И он с сумрачным видом поднес руку к папахе и, окруженный группой штабных командиров, зашагал вдоль эшелона, намеренно нажимая на болевшую ногу. Она замерзала.

Боль обострялась, как только замерзала нога, а Бессонов знал, что ощущение боли в задетом осколком нерве останется надолго, к ней нужно привыкнуть. Но то, что ему постоянно приходилось испытывать мешающую боль в голени, отчего немели пальцы на правой ступне и нередко появлялось нечто похожее на страх перед бессмысленным лежанием в госпитале, куда опасался попасть вторично, если откроется рана, и то, что после назначения в армию он все время думал о судьбе сына, рождало в нем тревожные толчки душевной неполновесности, непривычной зыбкости, чего терпеть не мог ни в себе, ни в других.
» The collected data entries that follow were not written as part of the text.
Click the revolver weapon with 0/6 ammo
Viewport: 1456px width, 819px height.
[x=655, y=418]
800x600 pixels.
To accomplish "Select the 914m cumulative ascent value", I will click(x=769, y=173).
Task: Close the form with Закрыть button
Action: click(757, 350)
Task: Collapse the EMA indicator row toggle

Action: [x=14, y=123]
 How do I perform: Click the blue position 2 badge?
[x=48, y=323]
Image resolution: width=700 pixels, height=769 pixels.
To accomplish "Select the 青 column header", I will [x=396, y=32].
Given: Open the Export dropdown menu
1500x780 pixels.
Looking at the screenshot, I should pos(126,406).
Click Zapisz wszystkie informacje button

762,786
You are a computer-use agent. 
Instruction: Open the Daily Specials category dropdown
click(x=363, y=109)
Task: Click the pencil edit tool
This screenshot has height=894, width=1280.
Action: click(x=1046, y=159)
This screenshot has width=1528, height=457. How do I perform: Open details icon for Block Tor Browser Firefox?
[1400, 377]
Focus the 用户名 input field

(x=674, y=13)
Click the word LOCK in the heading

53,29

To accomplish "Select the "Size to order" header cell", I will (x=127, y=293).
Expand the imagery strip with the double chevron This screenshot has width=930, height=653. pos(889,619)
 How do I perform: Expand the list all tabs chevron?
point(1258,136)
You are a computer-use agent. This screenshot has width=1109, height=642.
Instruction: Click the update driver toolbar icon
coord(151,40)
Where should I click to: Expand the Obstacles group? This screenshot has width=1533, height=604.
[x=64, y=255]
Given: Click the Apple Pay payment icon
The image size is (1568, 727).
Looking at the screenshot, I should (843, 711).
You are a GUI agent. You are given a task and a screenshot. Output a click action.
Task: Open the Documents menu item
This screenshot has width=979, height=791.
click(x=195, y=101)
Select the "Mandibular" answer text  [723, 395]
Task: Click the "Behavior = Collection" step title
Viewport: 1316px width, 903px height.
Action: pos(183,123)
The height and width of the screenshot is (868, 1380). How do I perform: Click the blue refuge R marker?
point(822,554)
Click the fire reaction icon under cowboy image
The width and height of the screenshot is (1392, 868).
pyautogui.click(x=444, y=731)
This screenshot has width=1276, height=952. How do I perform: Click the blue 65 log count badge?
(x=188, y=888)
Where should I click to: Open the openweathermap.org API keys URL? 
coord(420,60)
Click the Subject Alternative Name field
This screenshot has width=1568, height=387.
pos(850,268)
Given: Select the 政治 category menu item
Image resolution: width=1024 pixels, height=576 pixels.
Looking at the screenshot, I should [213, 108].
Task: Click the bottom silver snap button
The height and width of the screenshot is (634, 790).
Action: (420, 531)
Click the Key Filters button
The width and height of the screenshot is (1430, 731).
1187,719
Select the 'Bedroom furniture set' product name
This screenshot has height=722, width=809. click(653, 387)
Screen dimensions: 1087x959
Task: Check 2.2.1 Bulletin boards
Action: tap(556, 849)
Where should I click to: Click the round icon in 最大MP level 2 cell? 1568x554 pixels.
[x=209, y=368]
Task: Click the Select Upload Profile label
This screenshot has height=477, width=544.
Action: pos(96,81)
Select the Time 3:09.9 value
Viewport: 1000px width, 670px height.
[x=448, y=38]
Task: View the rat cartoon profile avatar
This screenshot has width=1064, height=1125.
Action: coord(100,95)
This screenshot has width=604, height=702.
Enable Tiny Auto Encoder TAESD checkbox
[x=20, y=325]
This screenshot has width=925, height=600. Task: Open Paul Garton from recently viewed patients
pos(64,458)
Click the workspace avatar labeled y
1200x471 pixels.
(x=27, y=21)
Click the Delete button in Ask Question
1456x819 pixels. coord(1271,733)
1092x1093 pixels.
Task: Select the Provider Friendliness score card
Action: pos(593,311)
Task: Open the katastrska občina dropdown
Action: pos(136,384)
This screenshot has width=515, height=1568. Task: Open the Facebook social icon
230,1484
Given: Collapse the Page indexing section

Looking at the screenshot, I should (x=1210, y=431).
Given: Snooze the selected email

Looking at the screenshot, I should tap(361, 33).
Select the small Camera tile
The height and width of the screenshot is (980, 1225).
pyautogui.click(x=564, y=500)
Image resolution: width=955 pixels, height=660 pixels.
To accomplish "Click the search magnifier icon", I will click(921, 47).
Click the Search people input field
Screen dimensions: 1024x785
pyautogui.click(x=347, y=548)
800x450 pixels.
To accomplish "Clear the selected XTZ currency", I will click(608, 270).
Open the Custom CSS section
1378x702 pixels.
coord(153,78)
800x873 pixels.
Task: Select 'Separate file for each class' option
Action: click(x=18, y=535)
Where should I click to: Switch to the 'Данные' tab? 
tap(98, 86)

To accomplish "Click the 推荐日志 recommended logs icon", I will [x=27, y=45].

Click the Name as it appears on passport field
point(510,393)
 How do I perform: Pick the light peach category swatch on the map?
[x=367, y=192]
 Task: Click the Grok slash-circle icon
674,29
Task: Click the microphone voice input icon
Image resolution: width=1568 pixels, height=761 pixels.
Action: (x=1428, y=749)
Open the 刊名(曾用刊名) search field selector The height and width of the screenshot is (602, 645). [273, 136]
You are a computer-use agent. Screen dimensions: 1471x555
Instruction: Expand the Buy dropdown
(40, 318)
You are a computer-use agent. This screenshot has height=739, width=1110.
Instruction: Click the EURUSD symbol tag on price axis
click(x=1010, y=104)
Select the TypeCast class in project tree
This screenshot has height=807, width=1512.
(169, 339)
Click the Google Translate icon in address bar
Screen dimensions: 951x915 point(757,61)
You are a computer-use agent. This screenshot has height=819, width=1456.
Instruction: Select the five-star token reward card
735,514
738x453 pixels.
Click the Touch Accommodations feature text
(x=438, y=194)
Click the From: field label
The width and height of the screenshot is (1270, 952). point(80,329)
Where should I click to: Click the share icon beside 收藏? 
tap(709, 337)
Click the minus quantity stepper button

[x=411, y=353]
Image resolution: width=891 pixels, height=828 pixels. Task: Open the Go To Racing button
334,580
Неожиданности в жизни случались с ним не так часто. Однако назначение на новую должность — командующего армией — свалилось как снег на голову. Он принял армию новенькую, свежесформированную в глубоком тылу, уже в дни погрузки ее в вагоны (ежесуточно отправлялось на фронт до восемнадцати эшелонов), и сегодняшнее знакомство с одной из ее дивизий, разгружавшейся на нескольких станциях северо-западнее Сталинграда, не совсем удовлетворило его. Это неудовлетворение было вызвано непредвиденным налетом «мессершмиттов» и необеспечением прикрытия с воздуха района выгрузки. Выслушав же оправдательные объяснения представителя ВОСО: «Десять минут назад улетели наши истребители, товарищ командующий», — он взорвался: «Что значит — улетели? Наши улетели, а немцы вовремя прилетели! Грош цена такому обеспечению!» И, сказав так, теперь жалел о своей невоздержанности, ибо не комендант станции отвечал за прикрытие с воздуха; это подполковник ВОСО просто первым попался ему на глаза.